Client.predict() Usage Info
---------------------------
Named API endpoints: 1

 - predict(input, api_name="/predict") -> output
    Parameters:
     - [Image] input: filepath 
    Returns:
     - [Textbox] output: str 



In [None]:
result

'a red bus with a blue stripe on the side'

Amazing! We were able to call the gradio Space as an API. This means the whole compute requirement is completely offloaded to the Space, i.e. you don't need to load the model locally.

You can further accelerate this by creating a GPU instance (paid) in order to load much powerful larger models.

If you use a private Space, you can pass your Hugging Face token through the `hf_token` argument on `Client` init method

```python
from gradio_client import Client

client = Client("abidlabs/whisper-large-v2", hf_token=YOUR_TOKEN)  # connecting to a Hugging Face Space
client.predict("test.mp4", api_name="/predict")
>> What a nice recording! # returns the result of the remote API call

client = Client("https://bec81a83-5b5c-471e.gradio.live")  # connecting to a temporary Gradio share URL
job = client.submit("hello", api_name="/predict")  # runs the prediction in a background thread
job.result()
```

Read more about the Client API in this [documentation section](https://www.gradio.app/guides/getting-started-with-the-python-client) - for those who are interested, gradio also offers a similar JS client!

You can also run the Space under GPU environments for faster inference using the Zero-GPU!

Read more about this feature [here](https://huggingface.co/zero-gpu-explorers), the idea you can use free GPU instances through a simple API in your gradio Space:
```py
import spaces
from diffusers import DiffusionPipeline

pipe = DiffusionPipeline.from_pretrained(...)
pipe.to('cuda')

@spaces.GPU
def generate(prompt):
    return pipe(prompt).images

gr.Interface(
    fn=generate,
    inputs=gr.Text(),
    outputs=gr.Gallery(),
).launch()
```

We made a simple GPU-Zero Space using Llava model [here](https://huggingface.co/spaces/ybelkada/llava-1.5-dlai) - in the code block below try it out yourself!

In [9]:
# Lab will be narrow, and should fit at most 70 characters in one line
#123456789#123456789#123456789#123456789#123456789#123456789#123456789
from gradio_client import Client

client = Client("https://ybelkada-llava-1-5-dlai.hf.space/--replicas/5ppw4/")
result = client.predict(
		"Can you please describe this image for me?",	# str  in 'parameter_0' Textbox component
		"https://cms.eichertrucksandbuses.com/uploads/truck/sub-category/a933e5958e4a354cfb8d22665bd244fd.png",	# filepath  in 'parameter_1' Image component
		api_name="/predict"
)
print(result)

Loaded as API: https://ybelkada-llava-1-5-dlai.hf.space/--replicas/5ppw4/ ✔
 The image features a large yellow bus driving down a street.

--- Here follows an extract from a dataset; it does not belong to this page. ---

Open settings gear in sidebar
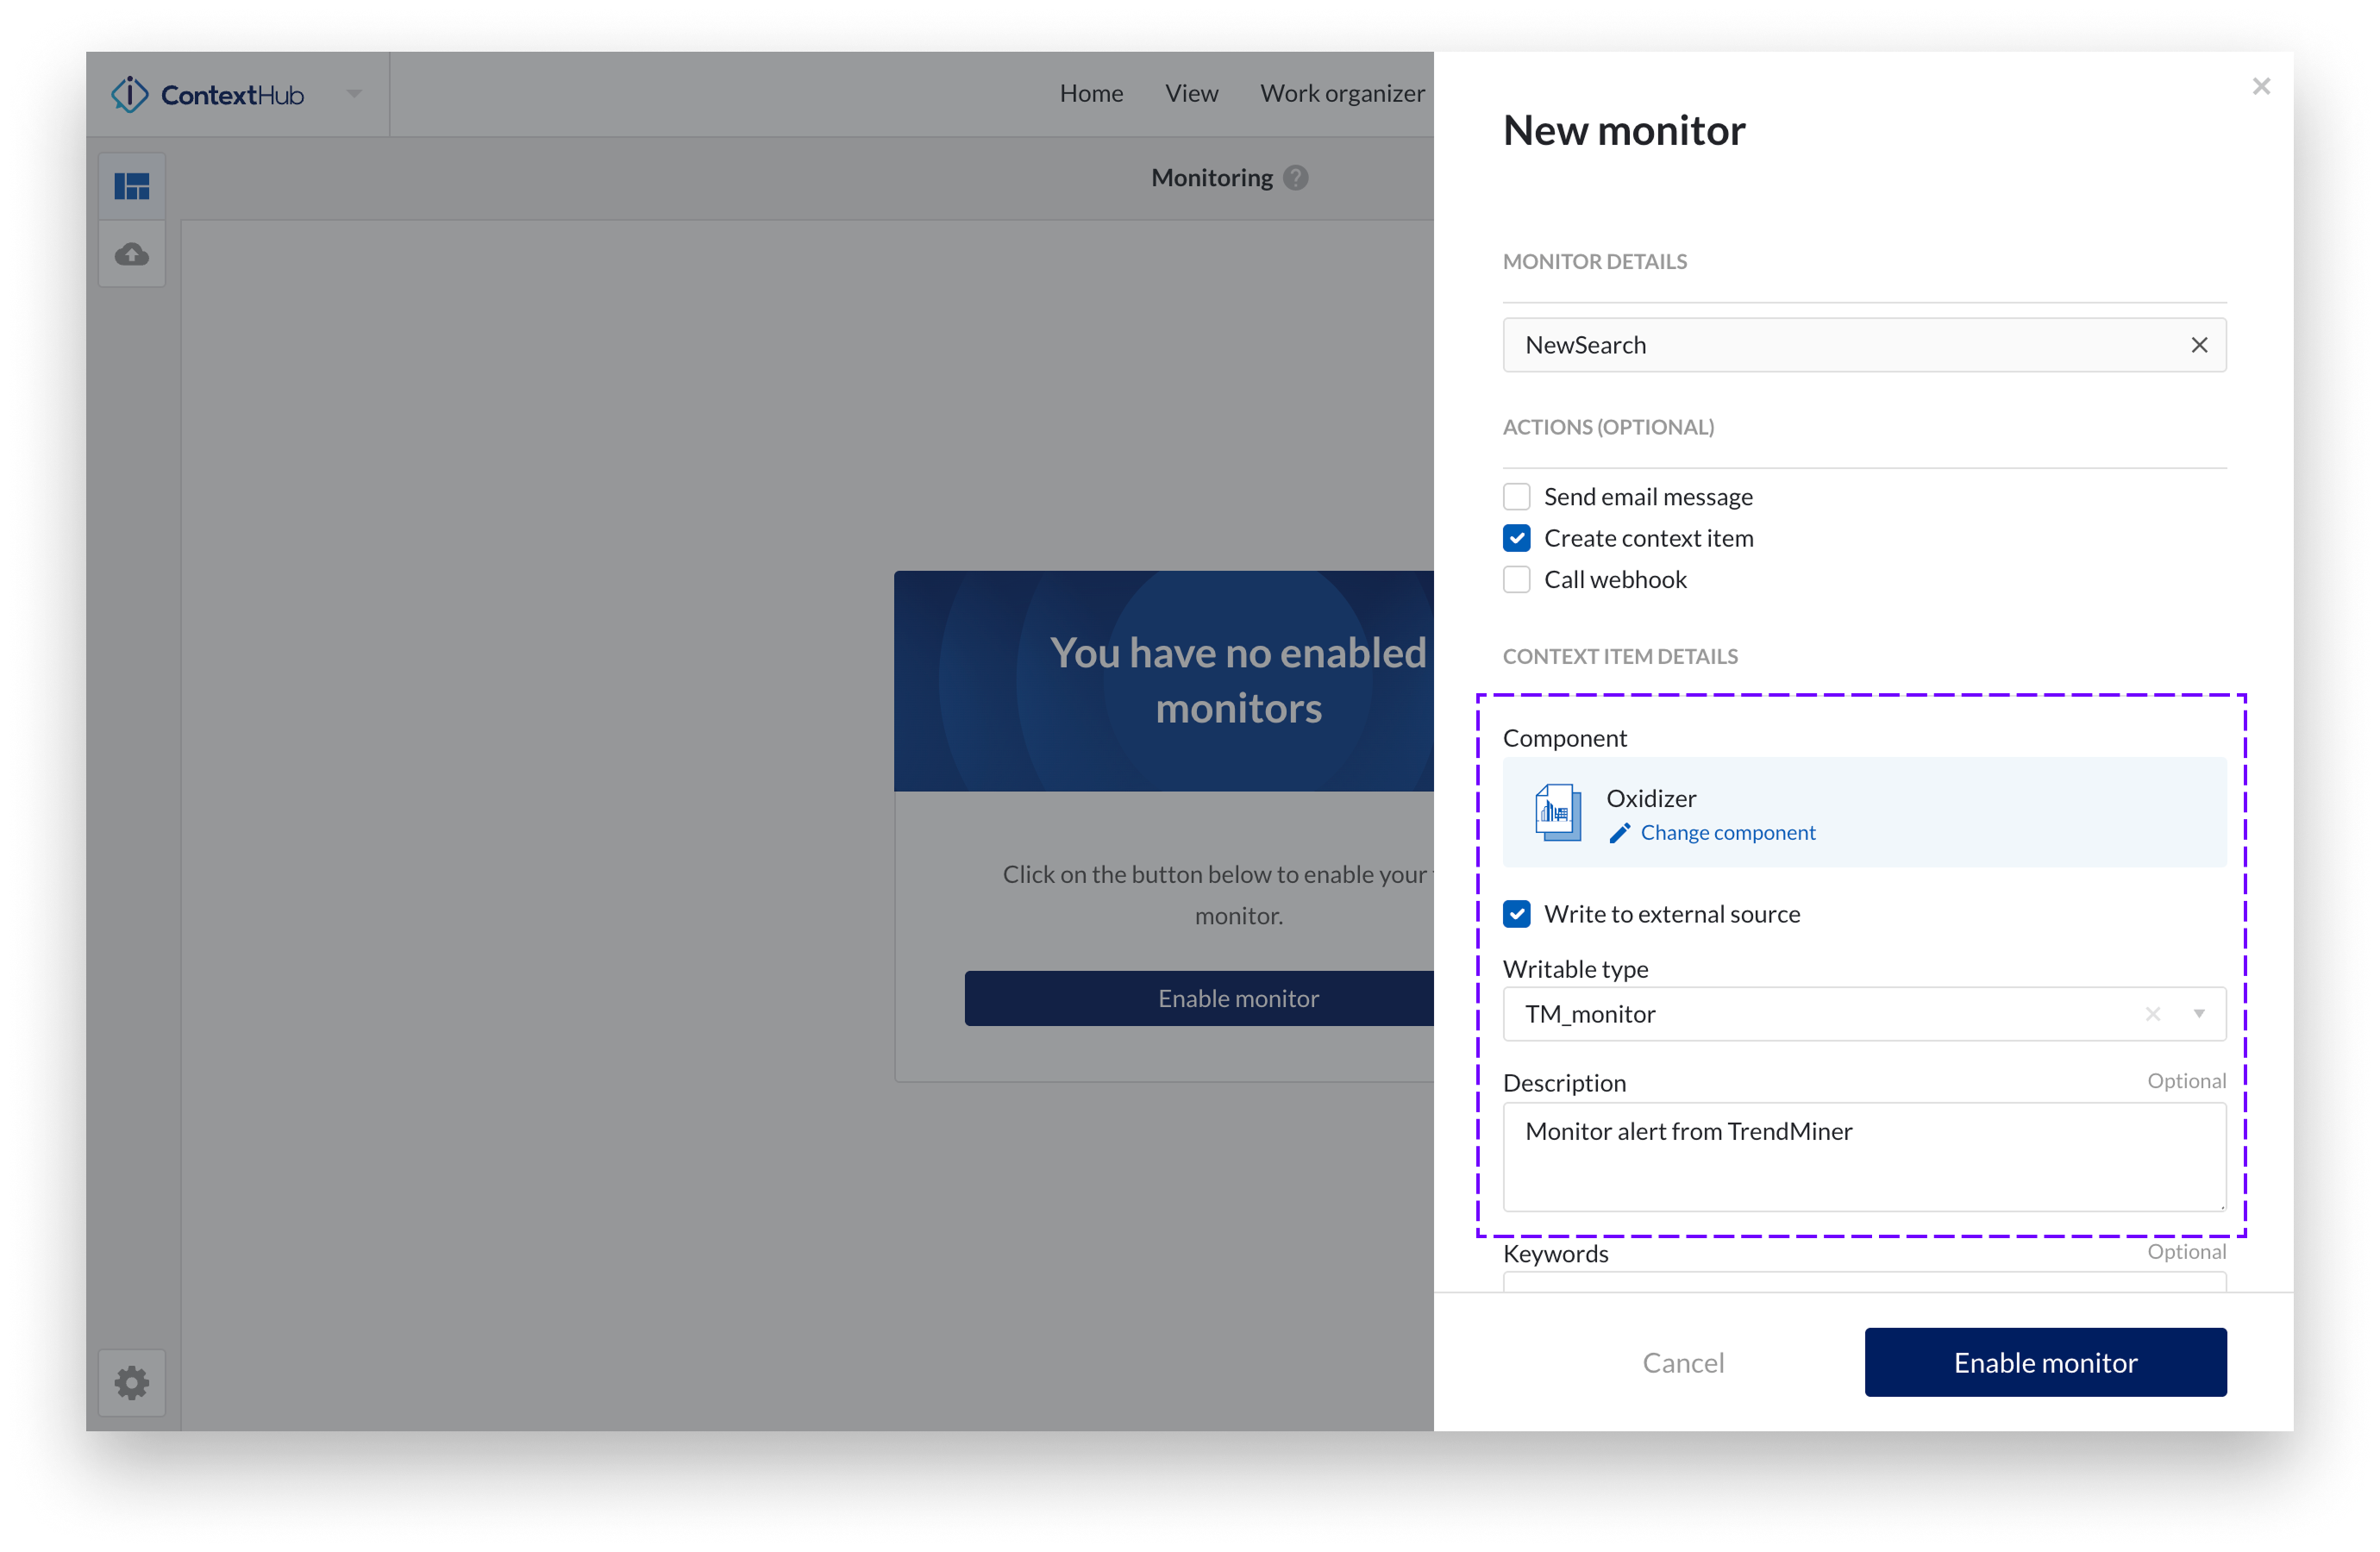 pyautogui.click(x=132, y=1383)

The bus is prominently displayed in the scene, occupying a significant portion of the image. The bus appears to be a public transit vehicle, possibly a tour bus, as it is driving down the road.

There are several people visible in the scene, with some standing near the bus and others further away. They seem to be going about their daily activities, possibly waiting for the bus or walking along the street.

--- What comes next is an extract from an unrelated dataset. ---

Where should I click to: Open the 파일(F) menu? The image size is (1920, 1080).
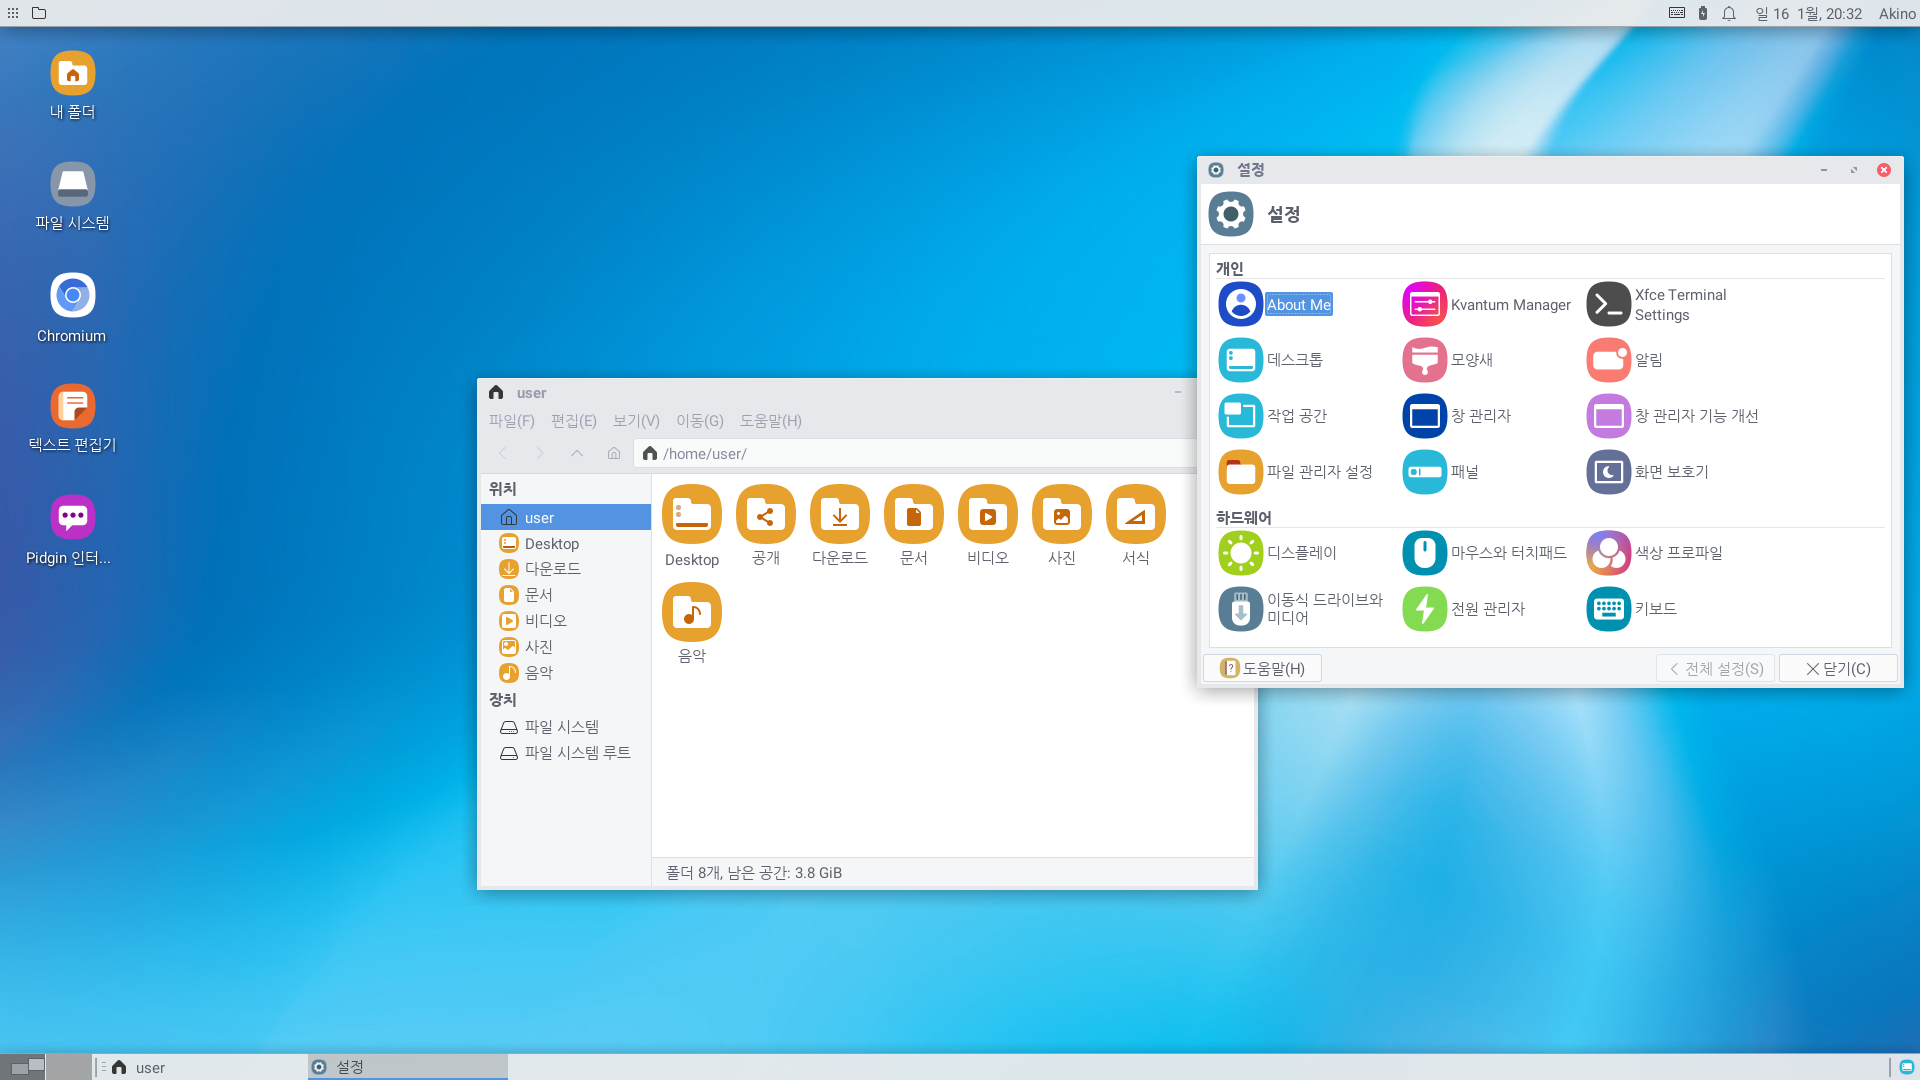pos(511,421)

## 4- Pushing this further

We use the smallest version of BLIP model family! Now it is your turn to try your hands on deploying your demo on 🤗 Spaces and use the gradio Client API. Given all the other lessons on this course, we will ask you to pick the one you liked the most and make it a gradio demo that you deploy and use it as an API.